Developed by researchers Dr Hai-Ning Liang, Dr Charles Fleming and Ilesanmi Olade from the Department of Computer Science and Software Engineering at XJTLU, the system – coined SemanticLock – relies on a user creating their own unique story using predetermined icons to make a password, replacing traditional pin or pattern-based passwords.


Dr Fleming says if the new system, currently at prototype stage, is developed further, it could mean that forgetting your password could become a thing of the past.

“People are not programmed to memorise random digits or letters and this is why we have so much trouble remembering passwords,” he says.

“SemanticLock relies on a human’s ability to tell and remember stories.
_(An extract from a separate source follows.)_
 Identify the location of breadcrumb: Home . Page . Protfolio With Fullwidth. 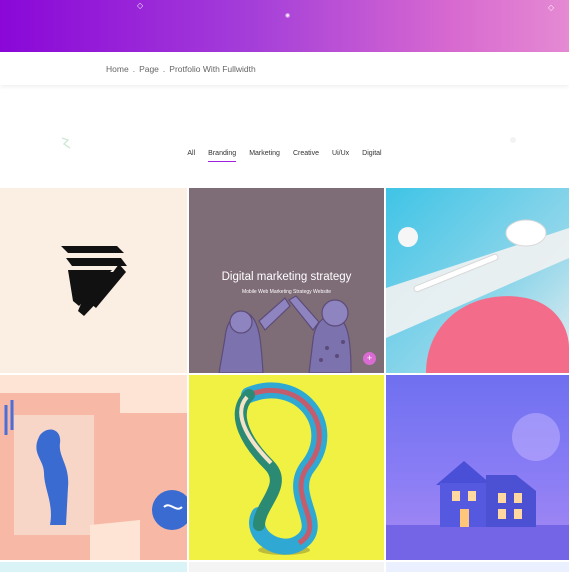
(181, 69).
Users pick a set of icons to make a story and link them using two simple swipes on their screen, creating a unique story-based password that means something only to them.”
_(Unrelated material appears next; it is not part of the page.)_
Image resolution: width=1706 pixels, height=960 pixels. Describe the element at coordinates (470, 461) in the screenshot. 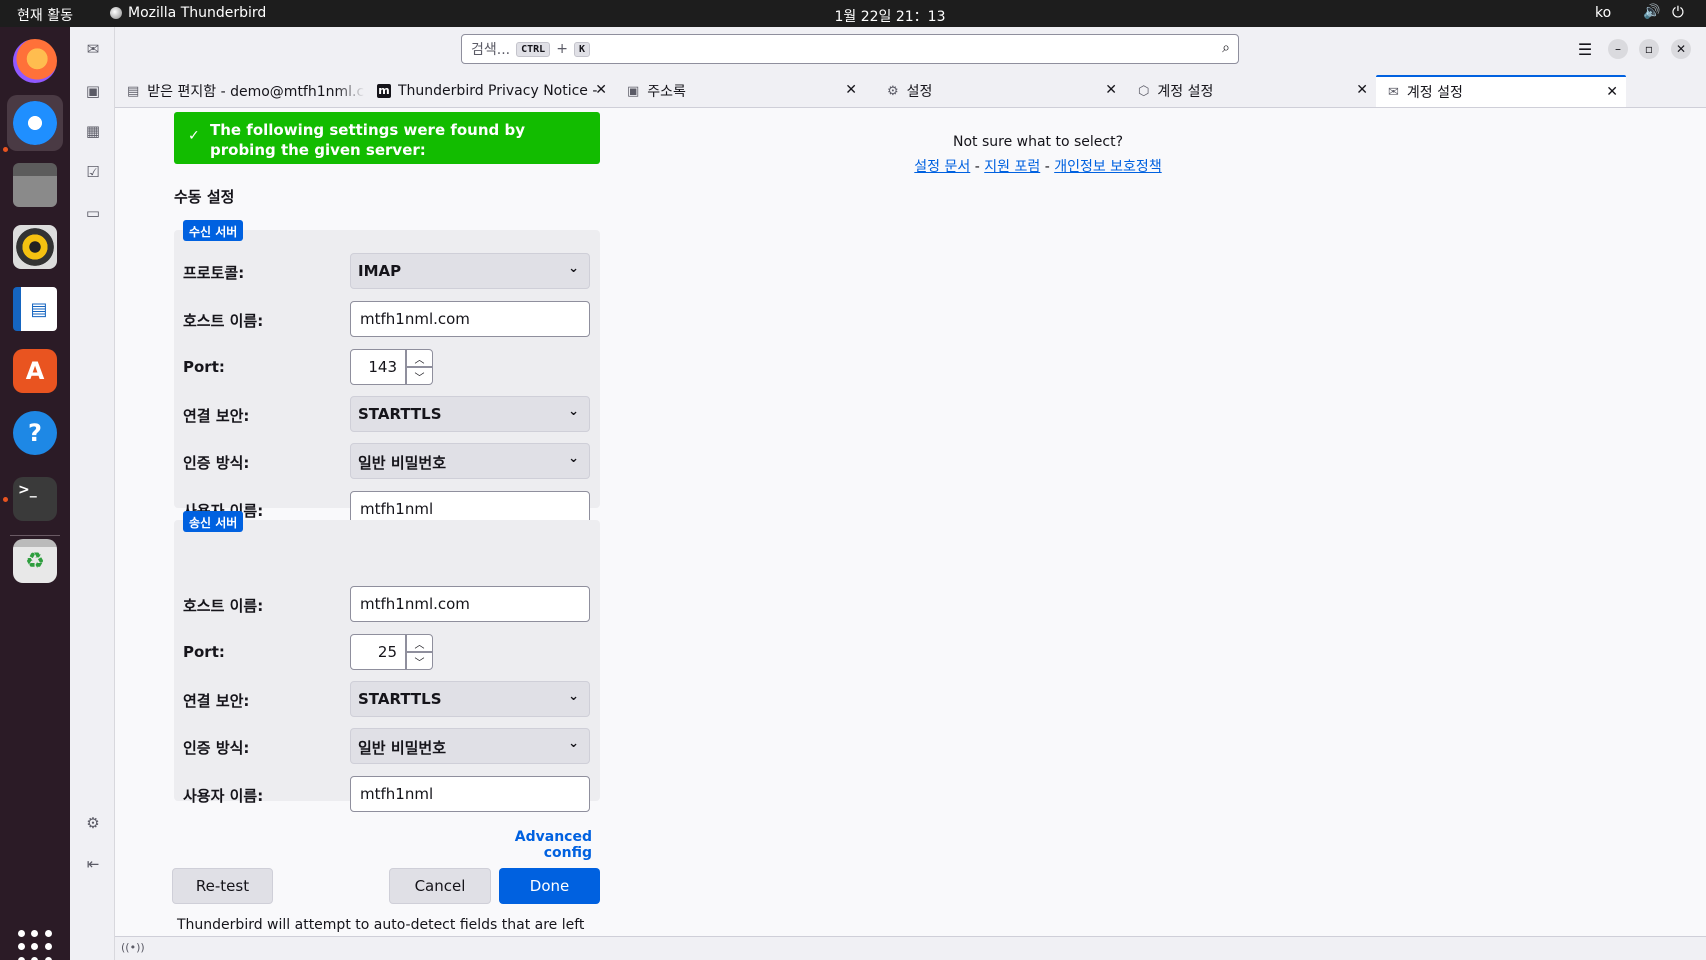

I see `incoming-auth-select: 일반 비밀번호 ⌄` at that location.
Co-researcher Dr Liang (pictured below) says their study revealed SemenaticLock passwords were much easier to remember than their pin or pattern-based counterparts.


“We thought people would find pictures and personal stories easier to recall but our study revealed just how much more effective they are in the context of a password,” he says.
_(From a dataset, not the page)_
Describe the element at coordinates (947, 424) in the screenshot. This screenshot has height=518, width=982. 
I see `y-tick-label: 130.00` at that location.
“Study participants were asked to remember passwords they had been given the week before – while only 30 percent of participants could recall the pattern password and 50 percent could remember the pin password, 90 percent of participants remembered the SemanticLock password.

“We believe this is because people remember images and are naturally conditioned to retain stories that they can attach meaning to over numbers or patterns that have no significance to them.”

Dr Fleming (pictured below), whose research focuses on cybersecurity, says SemanticLock also enhances the strength of a password and helps protect users from hackers.


“In theory, traditional pin passwords offer millions of password possibilities, but in reality there are far less passwords actually in use because most people pick something that is easy to remember, such as a date,” he says.

“As well as significantly reducing the number of password options available, choosing a number with some meaning or pattern attached to it compromises the password’s security. Passwords based on dates or similarly significant numbers are far more susceptible to hackers.

“A hacker just needs to know something about you – your age, for example – and suddenly there is only a very small set of passwords they have to try before they can access your private information.

“This is what makes SemanticLock more secure – as it is based on a user’s personal narrative, there is no information or data a hacker can use to narrow down or predict the password.”

According to Dr Liang, an expert on usability in technology, SemanticLock passwords are not only safer and easier to remember, they have the added benefit of providing a better user experience.

“SemanticLock is faster than a pin password and easier to use on the go,” he says.

“We took the study outside a controlled lab environment and tested out how the system works in everyday scenarios.

“People aren’t just sitting a room at a desk when they use their phone – they’re out on the street, juggling a shopping bag or a hot tea, and trying to unlock their phone while keeping an eye on where they are walking.

“In these scenarios, we found that SemanticLock was easier to use than a pin password in terms of time and errors.”

Olade, who is investigating new methods of authentication for mobile devices, says he hopes that in the future, there might be an opportunity to commercialise the prototype.

“Our aim is to conduct research that benefits society and that has the potential to be of commercial value,” he says.

“We are open to further studies with the intention of developing SemanticLock so that the system can be made available to consumers.”

SemanticLock has already attracted attention internationally with popular tech site ZDnet writing an article on the new system last month.